フォート・ムーア米陸軍基地から31丁のM17拳銃と暗視装置が盗難され、半年が経った今も発見に至らず、アメリカ陸軍犯罪捜査局は懸賞金を増額した。
31丁のM17拳銃は3月~5月にかけて、フォート・ムーア米陸軍基地の装備施設から盗難されたとされ、アメリカ陸軍犯罪捜査局(CID)に5月になって報告され、6月に盗難の事実が公表された。その際、CIDは有力な情報に5,000ドルの懸賞金をかけたが、犯人逮捕につながる情報はなかった。犯人が見つからないまま、8月31日から年10月1日にかけて、更に新型の暗視ゴーグル「ENVG」2基と「AN/PAS 13Dサーマルサイト」1基が紛失した事が報告された。盗難の公表から半年が経過しても有力な情報が得られない事からCIDは懸賞金を1万5000ドル、日本円で230万円程に同額した。
ジョージア州にあるフォート・ムーアは、アメリカ陸軍の主要な訓練拠点であり、陸軍歩兵学校と陸軍装甲学校の本拠地になる。

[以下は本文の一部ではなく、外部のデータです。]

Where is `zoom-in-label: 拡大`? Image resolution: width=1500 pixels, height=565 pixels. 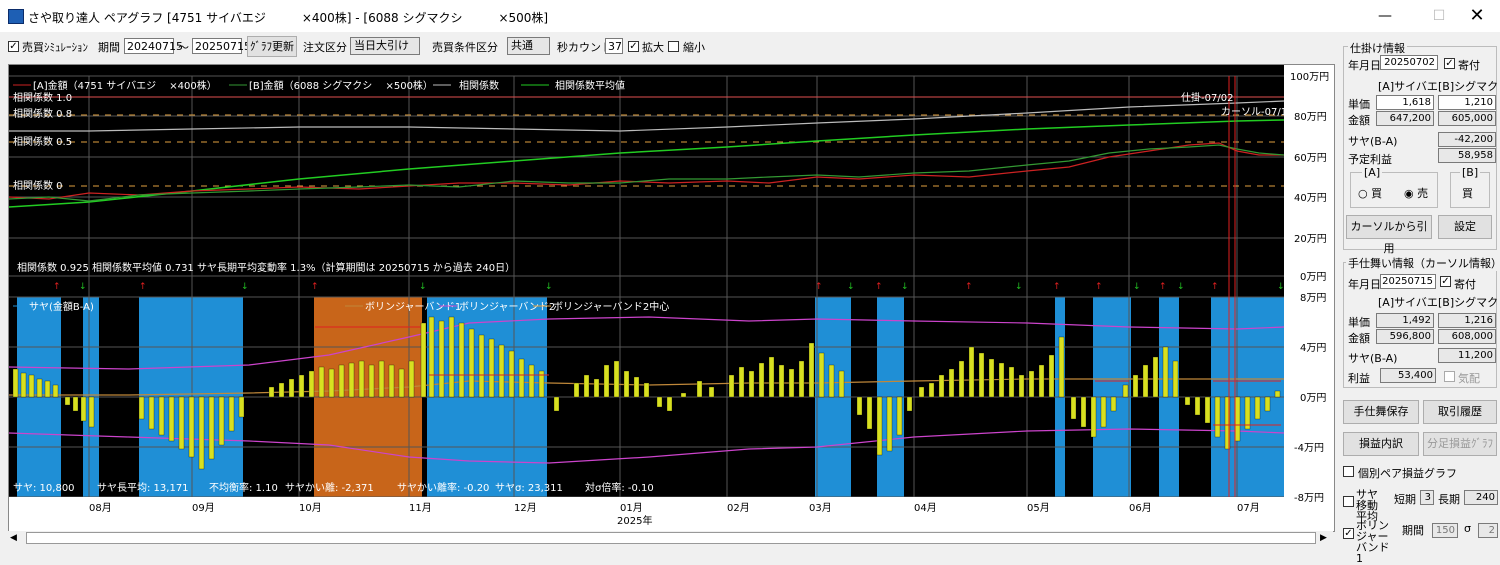 zoom-in-label: 拡大 is located at coordinates (653, 48).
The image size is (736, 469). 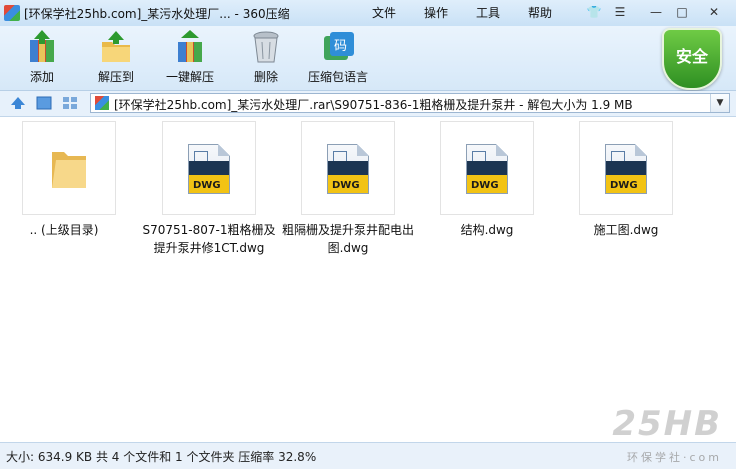 What do you see at coordinates (42, 47) in the screenshot?
I see `add-archive-icon` at bounding box center [42, 47].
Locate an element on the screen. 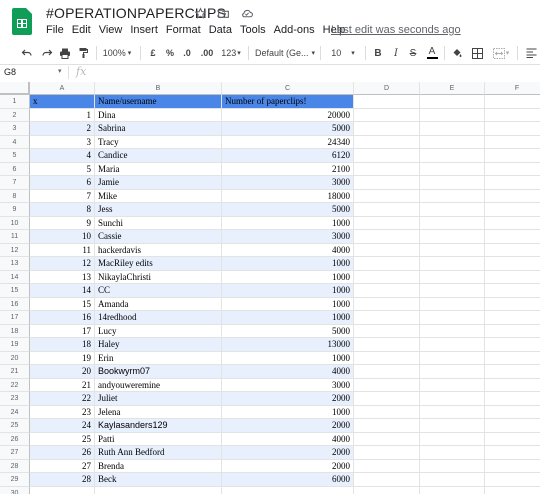 This screenshot has width=540, height=494. font-family-select: Default (Ge... ▾ is located at coordinates (286, 53).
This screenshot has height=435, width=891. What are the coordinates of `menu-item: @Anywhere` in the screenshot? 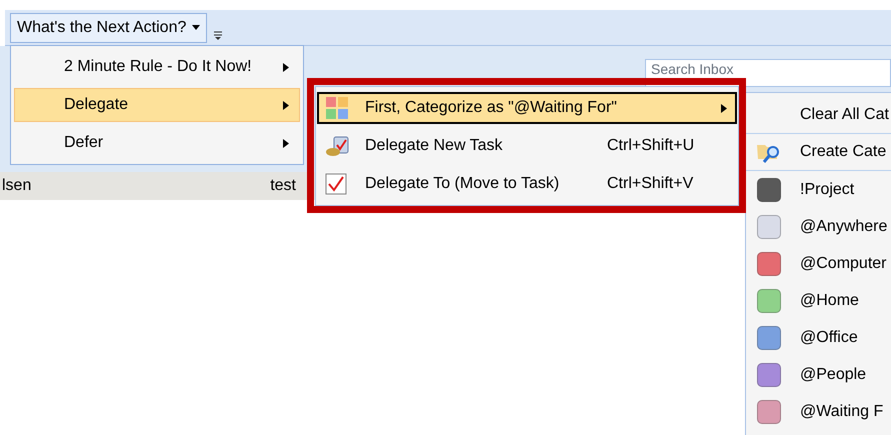 It's located at (844, 226).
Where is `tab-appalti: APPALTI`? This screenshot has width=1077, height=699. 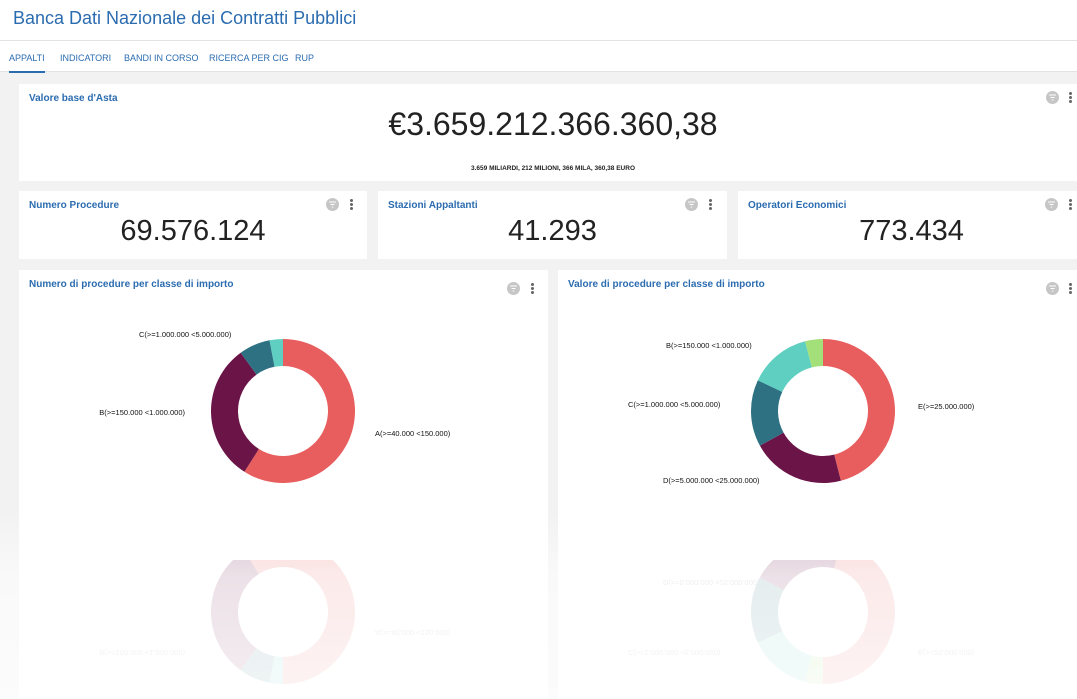
tab-appalti: APPALTI is located at coordinates (27, 63).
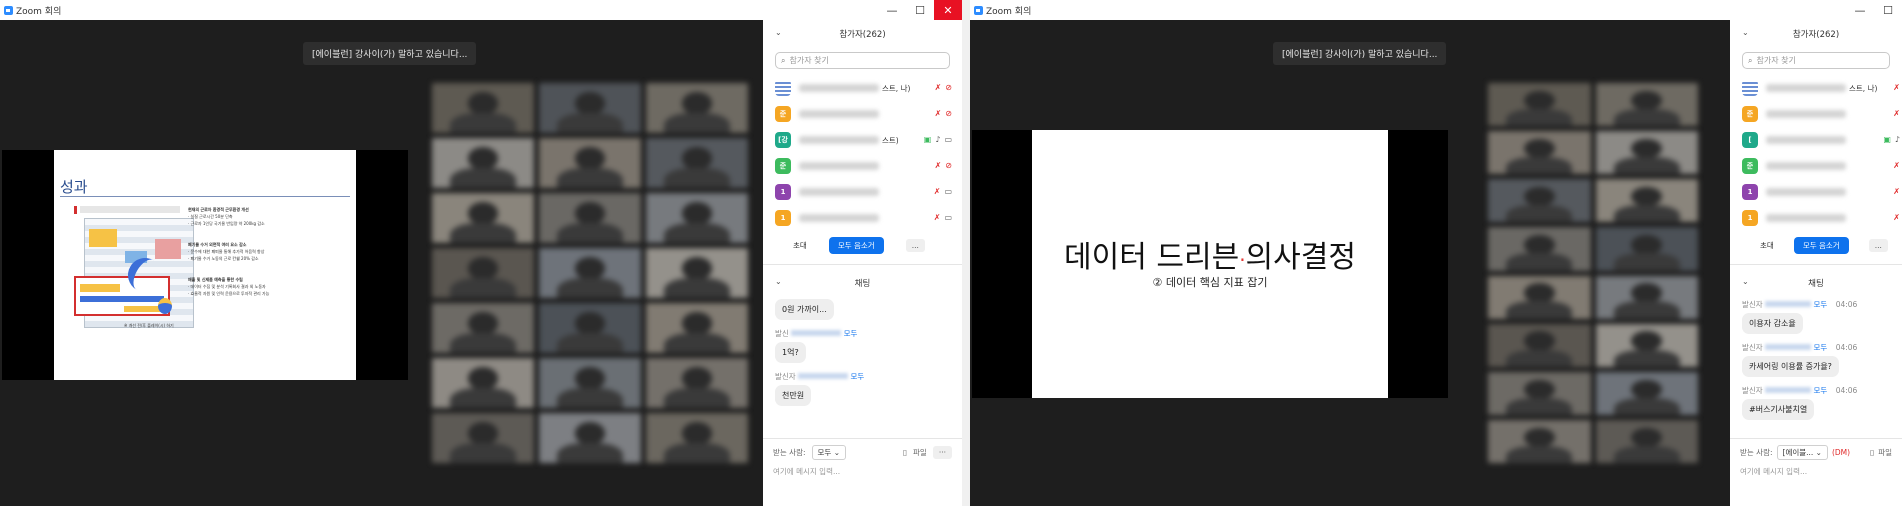  Describe the element at coordinates (942, 452) in the screenshot. I see `chat-more-button: ···` at that location.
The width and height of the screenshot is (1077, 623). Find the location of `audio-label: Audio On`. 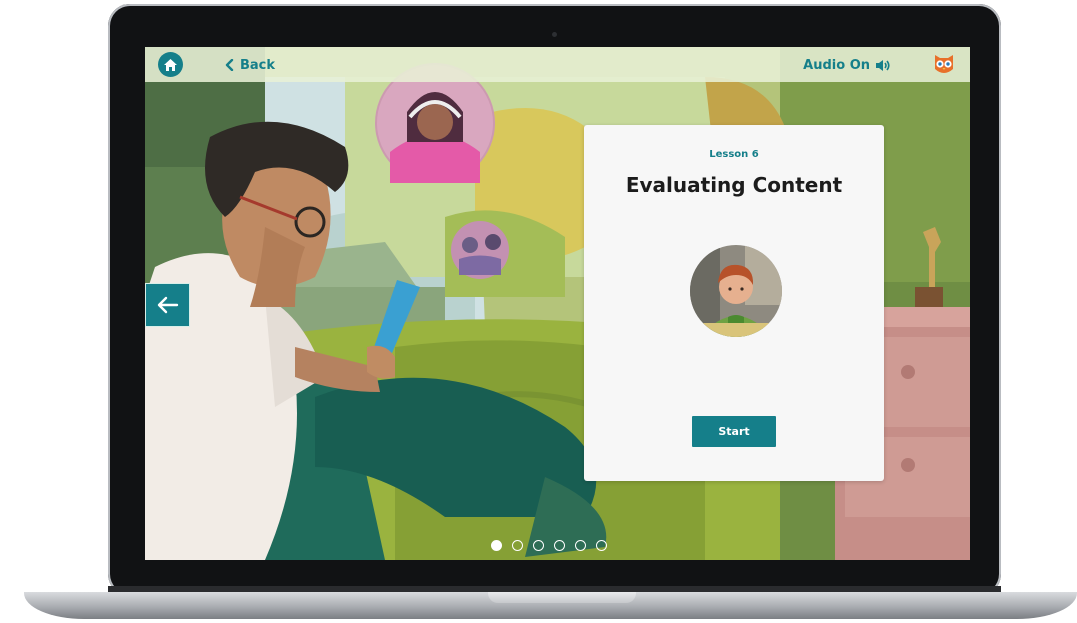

M17は長らく使用されていたベレッタM9の後継として2019年から配備が始まった主力拳銃でSig SauerのP320をベースにしており、海軍、空軍、海兵隊も採用している。P320の市場価格は500ドル前後になる。ENVGは2022年から配備が始まった新型暗視ゴーグルで微量な光を増幅させる光増幅装置式の ナイトビジョン機能と、熱と物体が出す光で映像化する赤外線サーマルカメラの二つで構成されており、すべての照明条件、気象条件下で視界および監視する能力を兵士に提供する。ENVGのコストは18000ドルとされているので、懸賞金よりも高い。これらは一般人が手に入れる事はできなく、闇市場では実際の価格より高値で売買される。
米軍での銃や装備品の盗難や紛失は珍しい事ではなく、AP通信の調査によると、2010年代には少なくとも1,900丁の銃が紛失または盗難に遭っている。